坂本冬美(さかもと ふゆみ)とは

春に生まれたけど「冬美」って?

1967年3月30日生まれ、和歌山県出身。坂本冬美は本名で、生まれた季節は春だったのですが、肌が雪のように白かったことから冬美と名付けられたそうです。色白美人ならではのエピソードですね。

デビュー時に芸名が「冬」では寒々しいから、「ふゆみ」にしようという意見もあったらしいですが、「冬美」という名前とエネルギッシュな歌いぶりが、むしろ相乗効果となって楽曲の温度を上げていると私は思います。

中学・高校はソフトボール部に所属し、ポジションはキャッチャーでチームのキャプテンも務めたということです。そのころにはすでに演歌歌手になることを夢見ており、当時は石川さゆりのファンだったそうです。

デビュー前は会社員

そんな坂本冬美も高校卒業後は大阪市内のとあるレストランオーナー会社での経理担当を経て、和歌山の梅干し会社に就職し、塩分等の検査を調べるアシスタントをしていました。和歌山県出身の坂本冬美は、梅干しには相当なこだわりがあるそうで、紀州南高梅しか口にされないとか。

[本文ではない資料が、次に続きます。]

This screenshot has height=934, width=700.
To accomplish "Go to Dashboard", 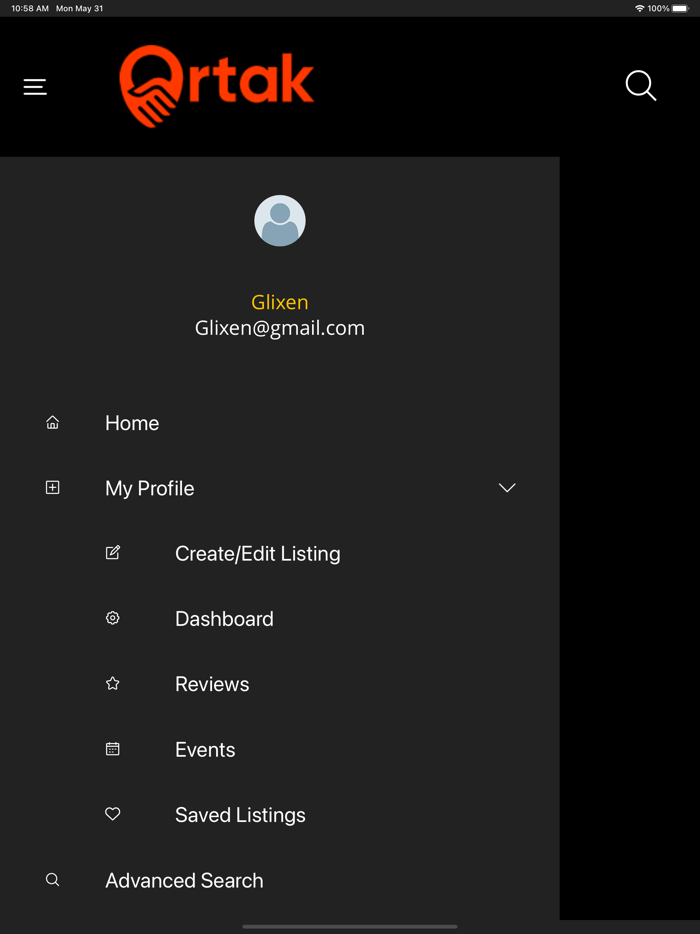I will click(x=224, y=619).
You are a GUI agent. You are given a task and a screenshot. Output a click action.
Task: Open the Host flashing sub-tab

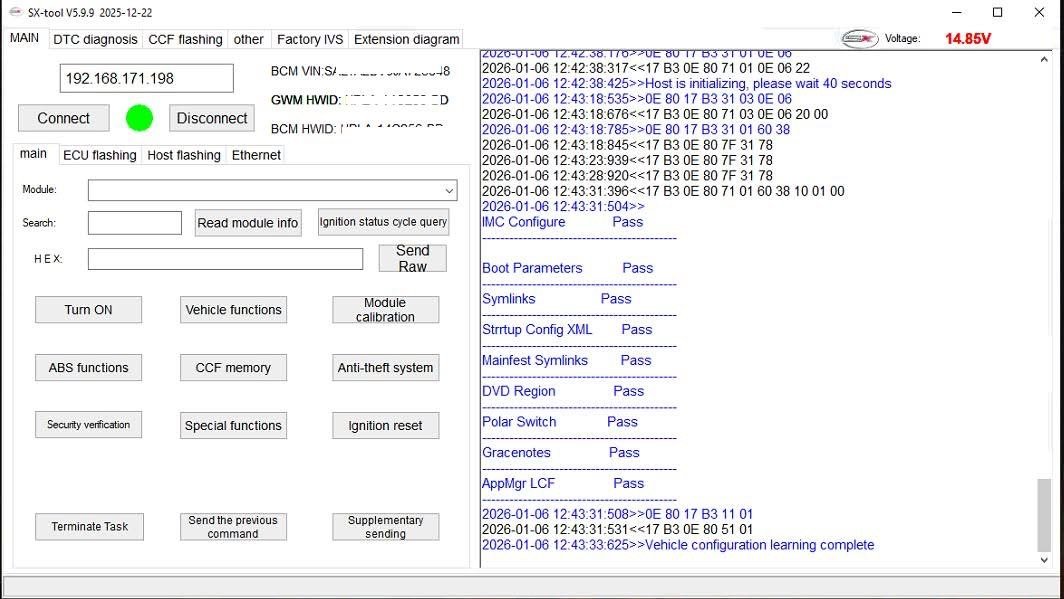tap(183, 155)
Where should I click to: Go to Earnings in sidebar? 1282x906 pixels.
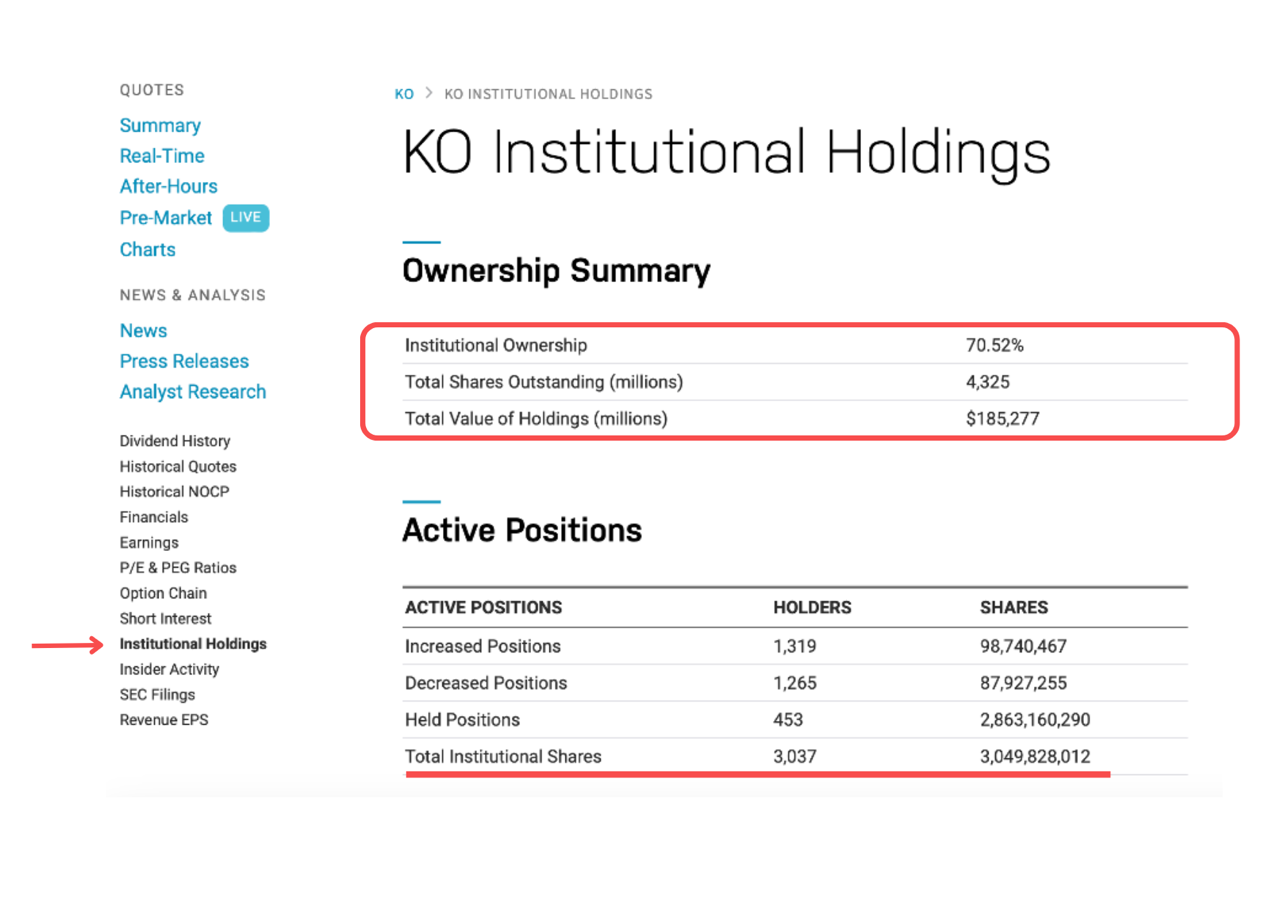(x=149, y=543)
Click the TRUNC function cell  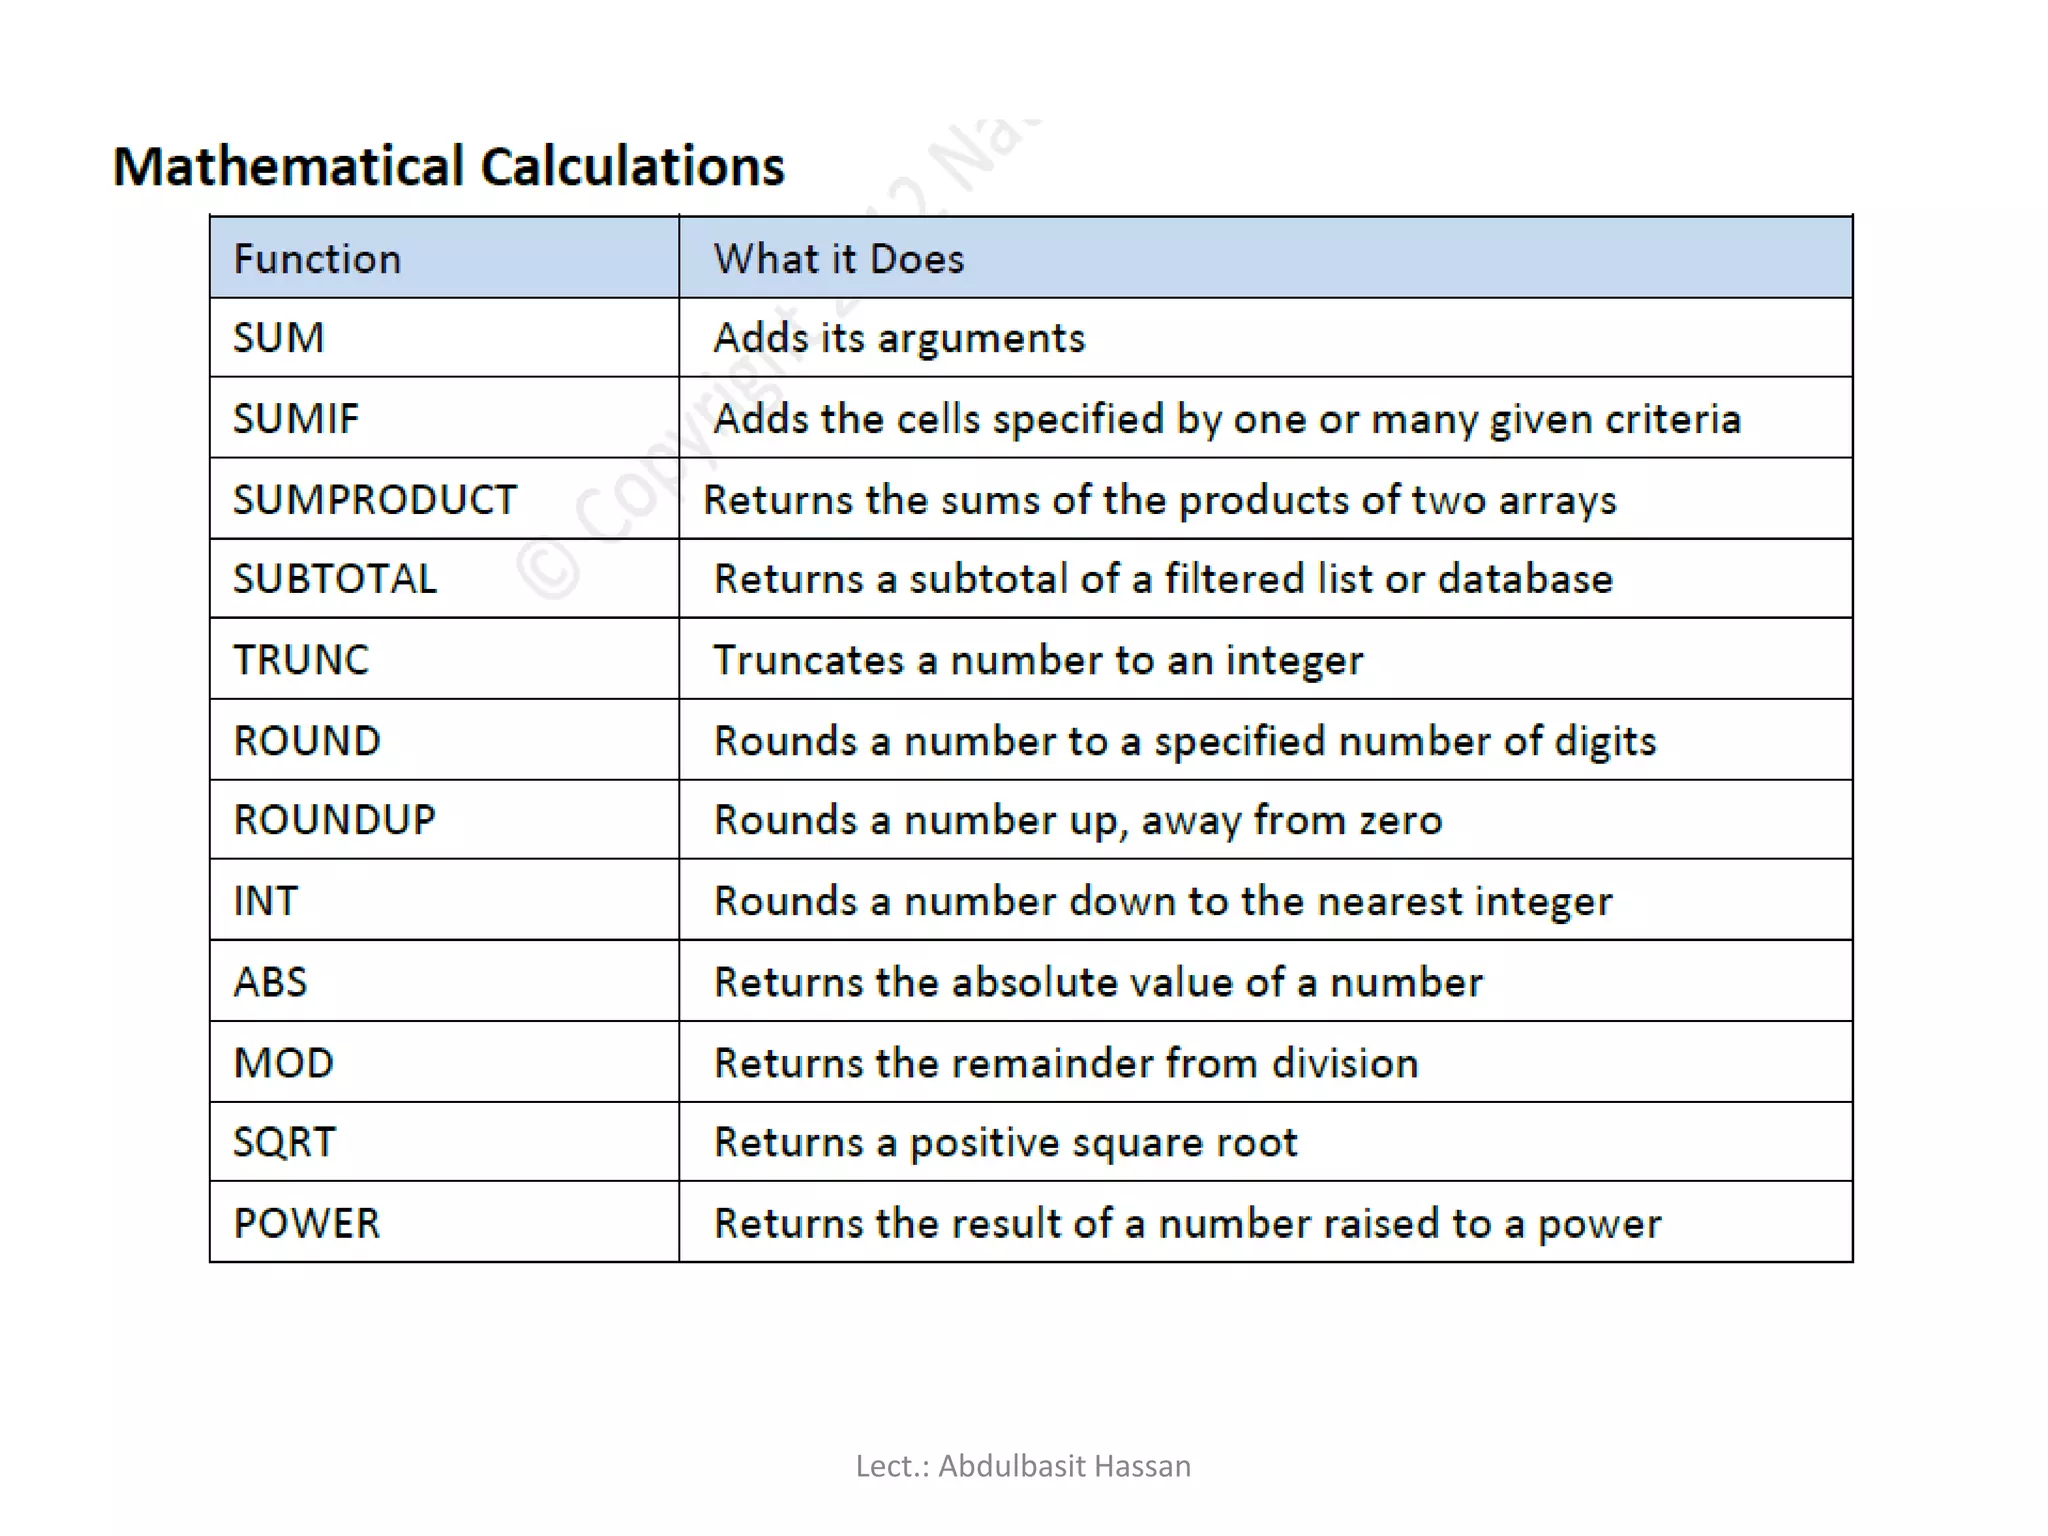(x=444, y=659)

地元愛も強そうです。

その後、NHKの「勝ち抜き歌謡天国」に出場し、和歌山大会で名人を獲得、「関西演歌大賞カラオケコンクール」に優勝するなどして頭角を現し、1986年ごろに上京し、故・猪俣公章氏から内弟子としてレッスンを受けるようになりました。

1987年に「あばれ太鼓」でデビュー

デビュー曲は「あばれ太鼓」で、80万枚を超えるヒットを記録。デビューして間もないころは「祝い酒」「男の情話」など男歌を中心に歌っていました

例えば「あばれ太鼓」の歌詞には、「男泣き」「男命」、「男の情話」の歌詞には「男なら」「男じゃないと」といった言葉が並んでおり、男の気持ちを歌ったものとなっています。なんとなく男前でキップのよさそうな坂本冬美らしいですね。

今は亡き忌野清志郎との接点も

意外なのは演歌歌手でありながら、忌野清志郎 RCサクセションのロックアルバム「COLORS」にも参加していることです。1991年には細野晴臣、忌野清志郎、坂本冬美の頭文字をとった「HIS」というユニットでアルバム「日本の人」を発表しています。

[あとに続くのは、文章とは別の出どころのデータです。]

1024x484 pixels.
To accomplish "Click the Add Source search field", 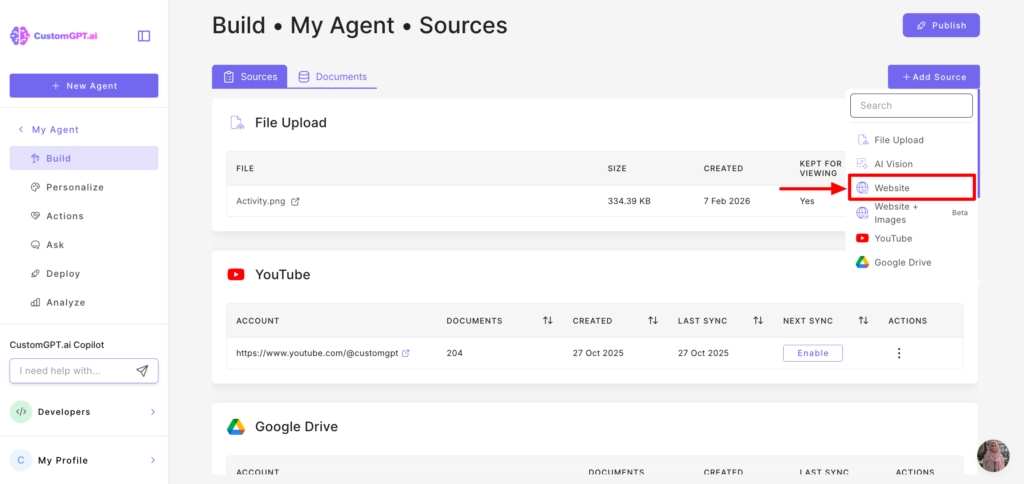I will point(911,106).
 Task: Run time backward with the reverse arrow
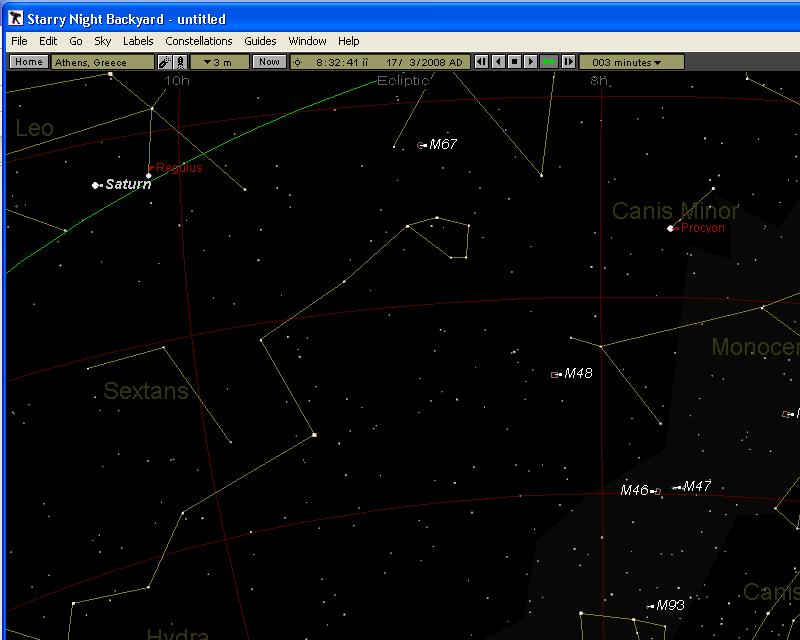coord(499,62)
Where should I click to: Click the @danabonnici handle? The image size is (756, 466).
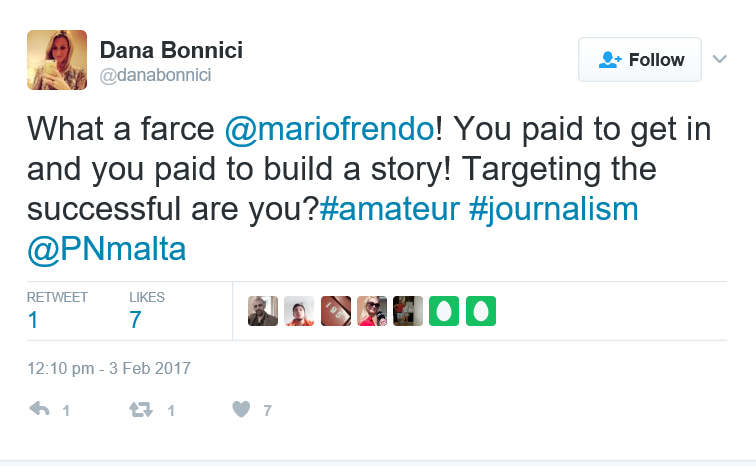coord(155,75)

2006年の映像では3人とも学生服を着て、なんとあの伝説のロックギタリストジミ・ヘンドリックス「パープルヘイズ」のカバーを演奏しています。この学生服を着るというアイディアは忌野清志郎が出したものらしいです。

2002年から芸能活動一時休業

デビューから約5年を経過した2002年3月、持病のすい臓炎の治療など諸事情のために歌手業を含めた一切の芸能活動を休止しています。休業中は和歌山の実家に帰り、旅行や温泉などに行ってのんびり過ごしました。

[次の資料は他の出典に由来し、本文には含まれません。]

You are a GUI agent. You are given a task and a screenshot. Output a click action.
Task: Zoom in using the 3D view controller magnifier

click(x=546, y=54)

旅行中は芸能人であるとまったく気が付かれなかったそうですから、芸能人のオーラのスイッチをまったく切っていたんでしょうね。このころには重病説や隠し子説など、あらぬ噂話がマスコミをかけめぐったそうです。

2003年4月に芸能活動を再開

「岸壁の母」を受け継ぐ約束も

休業からちょうど1年後の2003年4月、NHKの番組内で芸能活動の再開を宣言しています。そのきっかけとなったのは、実家の母の勧めで二葉百合子の65周年リサイタルの中の「岸壁の母」を聴いたことでした。

当時、引退を本気で考えていたという坂本冬美は、二葉の元でレッスンをはじめ、芸能活動への復帰を果たしました。二葉百合子からは「岸壁の母」を譲ってもよい、とのお墨付きをいただいているそうです。その経緯については「徹子の部屋」で語っています。